Routine surveys of phytoplankton populations in the Gulf of St. Lawrence in eastern Canada allowed us to report, for the first time since its extinction, the occurrence of N. seminae in Canadian continental waters (Starr et al., 2002; Therriault et al., 2002). Since its first massive appearance in the Gulf of St. Lawrence in spring 2001, N. seminae has regularly dominated phytoplankton assemblages in this region. However, accurate recognition of the species has raised some concerns because some of the characteristic valve features, namely the deck and basal ridges, were absent or extremely reduced in specimens from the Gulf. Therefore, we report here on the taxonomy and morphology of this recently reintroduced plankton species, by comparing field material and strains from the Gulf of St. Lawrence and the subarctic Pacific with light microscopy (LM) and electron microscopy (EM).

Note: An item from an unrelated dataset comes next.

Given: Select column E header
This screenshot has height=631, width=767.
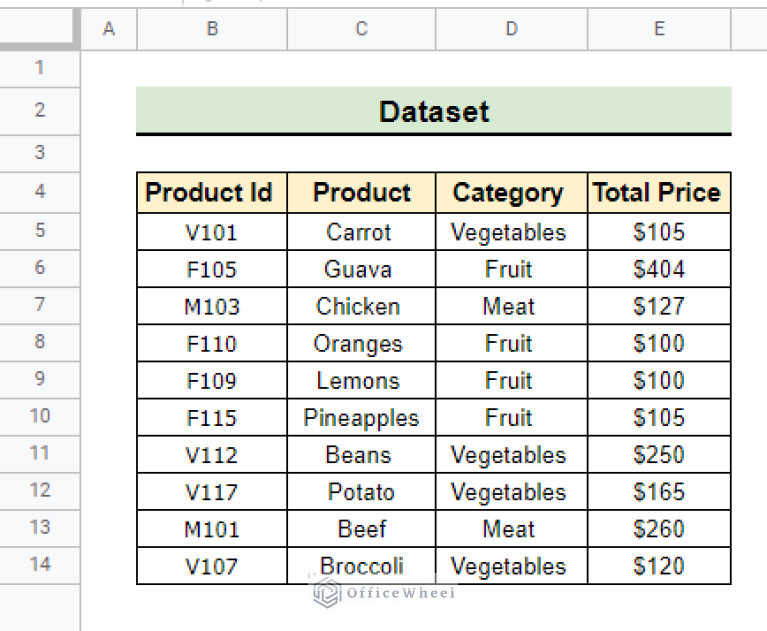Looking at the screenshot, I should (659, 30).
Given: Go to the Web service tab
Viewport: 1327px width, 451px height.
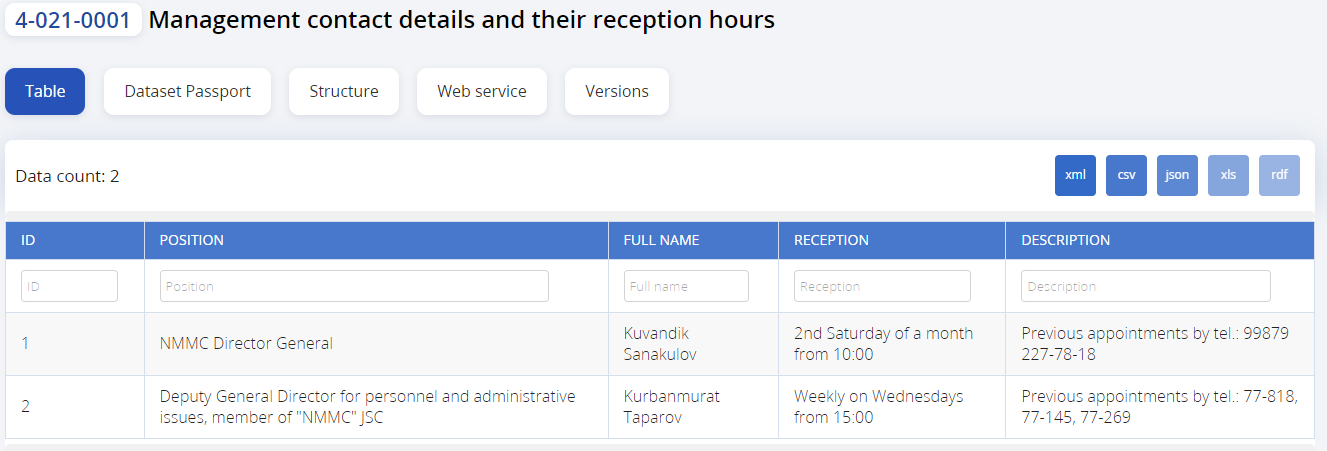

The taxonomic position of N. seminae has changed several times over the last 50 years. Simonsen & Kanaya (1961) investigated five marine species of the genus Denticula Kützing, including D. seminae Simonsen et Kanaya, which was renamed because the original specific epithet, D. marina (Semina, 1956), was already occupied, and thereby nomenclaturally invalid. Later, Simonsen (1979) separated off the marine species of Denticula and erected a new genus, Denticulopsis, for species in which the pseudosepta exhibited peculiar, apically oriented, ridge-like thickenings near the margins. This new genus is by far the most important for the Neogene biostratigraphy of high latitudes in the Northern Hemisphere because it contains many abundant, short-ranging, widely distributed species (Akiba, 1986; Akiba & Yanagisawa, 1986; Yanagisawa & Akiba, 1990). Since its erection, many new taxa have been described, but only one extant species, Denticulopsis seminae (Simonsen et Kanaya) Simonsen. The increased number of species within Denticulopsis led Akiba & Yanagisawa (1986) to undertake a taxonomic re-examination of the described species. They showed and explained the diverse structure of the valves, which was also correlated with stratigraphic and geographic distributions. Consequently, they proposed three generic groups: an amended Denticulopsis, and the establishment of two new genera, Crucidenticula Akiba et Yanagisawa and Neodenticula Akiba et Yanagisawa, the latter including the extant species, N. seminae. All these genera belong to the family Bacillariaceae, which comprises diatoms with a fibulate raphe system. The Bacillariaceae also include Bacillaria Gmelin, Cylindrotheca Rabenhorst, Nitzschia Hassall, Pseudo-nitzschia H. Peragallo and Fragilariopsis Hustedt, the latter morphologically similar to, and possibly evolutionarily closely related to, Neodenticula (Medlin & Sims, 1993).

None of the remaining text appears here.